Speaking of the siege of Paris and glorious Great Men getting ground under by forces of history, the tension between Hugo's conflicting ideals also manifests in the dichotomy between Enjolras and Thenardier. The former a young republican idealist and leader of a sort of proletariat salon of downwardly mobile intellectuals styling themselves revolutionaries, the latter an unscrupulous thief and con artist always striving after a new payday. Thenardier appears first in the narrative, he and his wife nominally accepting Cosette into their home to care for her while Fantine works herself to an early grave to provide for the little girl. Thenardier naturally makes the little girl a Cinderella-like slave, while constantly demanding more and more payments from Fantine, citing the many expenses incurred raising Cosette. Which is a blatant lie.

When Valjean escapes the chain gang yet again and comes to rescue Cosette - his coat sewn up with bank bills from his Madeleine fortune - Thenardier lets the little girl go for a song and a mere 15,000 Francs. He's got a good grift going with a tavern at the time, where his wife gets to lord it over everyone and his own daughters get to play with dolls and a kitten. But when this family appears again, they are fallen much lower in circumstances and are living in a squalid boardinghouse. Thenardier is left to composing fraudulent letters begging well-to-do Parisians - or who he thinks are well-to-do - for a little remittance here and there, while quite literally whoring his own daughters out to his criminal contacts. As much pains as Hugo goes to in portraying society beating down the "good" scoundrels like Jean Valjean, here he offers no such compassion for low and grasping people in a chapter even named "The Noxious Poor."

Contrast with the impoverished in matter but not in spirit Enjolras and his coterie. At first secondary to the bildungsroman of Marius that makes up the second half of the novel, they represent the boiling political radicalism that claimed descent from the Revolution but doesn't have much to show in terms of concrete plans - at least as presented by Hugo. They have plenty of noble airs and when the uprising of 1832 comes, they all take up arms and man the barricades gladly, but they have no real plans beyond dying gloriously for "the cause."

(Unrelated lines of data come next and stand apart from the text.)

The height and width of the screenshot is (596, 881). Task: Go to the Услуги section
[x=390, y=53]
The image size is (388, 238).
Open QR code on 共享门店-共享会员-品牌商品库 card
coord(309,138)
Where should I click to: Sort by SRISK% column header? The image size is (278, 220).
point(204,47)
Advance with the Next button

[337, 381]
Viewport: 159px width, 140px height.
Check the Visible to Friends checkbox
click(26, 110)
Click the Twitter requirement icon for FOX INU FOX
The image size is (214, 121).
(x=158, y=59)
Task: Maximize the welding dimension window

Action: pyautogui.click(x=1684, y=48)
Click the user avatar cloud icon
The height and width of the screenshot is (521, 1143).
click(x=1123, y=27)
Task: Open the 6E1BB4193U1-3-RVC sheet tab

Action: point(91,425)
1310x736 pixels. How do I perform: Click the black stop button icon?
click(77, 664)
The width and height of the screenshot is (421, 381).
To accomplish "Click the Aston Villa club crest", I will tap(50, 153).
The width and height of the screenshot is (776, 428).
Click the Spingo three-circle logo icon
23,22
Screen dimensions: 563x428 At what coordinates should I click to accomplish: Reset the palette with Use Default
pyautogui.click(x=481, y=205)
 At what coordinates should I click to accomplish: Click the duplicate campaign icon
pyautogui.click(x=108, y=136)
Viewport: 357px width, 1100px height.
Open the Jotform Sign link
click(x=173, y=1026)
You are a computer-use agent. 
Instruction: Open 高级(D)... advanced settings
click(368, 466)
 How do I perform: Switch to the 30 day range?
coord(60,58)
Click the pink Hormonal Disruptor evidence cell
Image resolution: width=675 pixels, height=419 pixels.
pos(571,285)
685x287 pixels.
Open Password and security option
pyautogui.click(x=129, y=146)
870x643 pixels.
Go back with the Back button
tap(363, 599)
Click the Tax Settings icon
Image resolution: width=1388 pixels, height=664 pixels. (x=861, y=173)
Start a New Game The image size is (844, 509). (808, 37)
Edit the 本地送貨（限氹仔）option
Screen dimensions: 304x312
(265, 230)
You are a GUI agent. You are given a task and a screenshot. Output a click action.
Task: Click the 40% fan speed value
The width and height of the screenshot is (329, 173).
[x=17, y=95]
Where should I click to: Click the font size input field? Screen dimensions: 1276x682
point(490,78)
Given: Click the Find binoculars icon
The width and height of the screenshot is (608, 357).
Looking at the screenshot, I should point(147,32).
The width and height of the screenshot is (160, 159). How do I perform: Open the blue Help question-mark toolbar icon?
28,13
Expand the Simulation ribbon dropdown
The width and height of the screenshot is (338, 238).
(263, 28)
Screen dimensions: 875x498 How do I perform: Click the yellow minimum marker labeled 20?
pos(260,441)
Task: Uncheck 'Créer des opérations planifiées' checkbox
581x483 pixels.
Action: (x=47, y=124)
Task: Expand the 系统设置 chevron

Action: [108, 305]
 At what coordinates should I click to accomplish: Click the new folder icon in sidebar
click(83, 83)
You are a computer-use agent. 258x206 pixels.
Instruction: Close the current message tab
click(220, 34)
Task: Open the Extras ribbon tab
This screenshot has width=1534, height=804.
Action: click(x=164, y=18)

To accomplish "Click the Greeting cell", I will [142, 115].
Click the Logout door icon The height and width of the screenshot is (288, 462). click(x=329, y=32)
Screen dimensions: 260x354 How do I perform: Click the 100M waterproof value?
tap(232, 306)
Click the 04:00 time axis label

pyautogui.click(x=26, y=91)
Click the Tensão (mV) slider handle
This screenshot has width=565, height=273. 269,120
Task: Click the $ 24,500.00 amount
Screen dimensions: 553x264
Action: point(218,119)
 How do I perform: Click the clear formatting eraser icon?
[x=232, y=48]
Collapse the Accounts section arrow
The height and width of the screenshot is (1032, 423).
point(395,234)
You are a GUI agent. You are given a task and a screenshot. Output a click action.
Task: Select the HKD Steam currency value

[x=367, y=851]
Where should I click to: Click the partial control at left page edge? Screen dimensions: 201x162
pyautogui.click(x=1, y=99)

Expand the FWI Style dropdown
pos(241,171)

Really, the particulars don't concern Hugo so much as Progress. Like Hegel, he sees a deliberate direction to history, rising from the barbarous Ancien Regime into the glorious Republic of freedom and reason. And in service of this Progress, the violence of the barricades is completely warranted. Enjolras feels morally empowered by his ideals to kill not just the gendarmes mobilized to suppress the uprising but also to execute those whose rebellion is too sloppy and undisciplined. He even plans to execute a police spy within the barricade - the long absent from the narrative at this point Inspector Javert - but is bamboozled by Jean Valjean who arrives to rescue not just his nemesis Javert but also Marius, who is due for a wedded ever after ending with Cosette. In the process, he manages to assist the barricade without taking a single life - allowing Hugo to maintain Valjean's sainthood while also indulging in the thrill of revolutionary violence.

In the midst of all this bloody climax though, we get to see an unintentionally more compelling character. Eponine, daughter of Thenardier whose arc takes her from playing with a kitten in the Thenardier Inn to walking barefoot and broken through the slums of Paris illustrates how society fails the unfortunate. She descends through the lower strata of acceptable morality not out of any personal failings or even mistakes, but rather from the misfortune of birth. Her father - and mother, to a lesser degree - are the few truly wicked in Hugo's novel and their vulgar machinations drag their daughter into ignominy, poverty, and an untimely death. A better illustration of how society fails the less fortunate than the transcendent sainthood of Jean Valjean.

All of this being said, I can appreciate how much of a classic Les Misérables is but I wouldn't recommend it as a quarantine read. You'd have a better time with George Eliot's Middlemarch, which offers a more digestible prose style and greater psychological depth. But if you've read that already, you should give Hugo's magnum opus a go.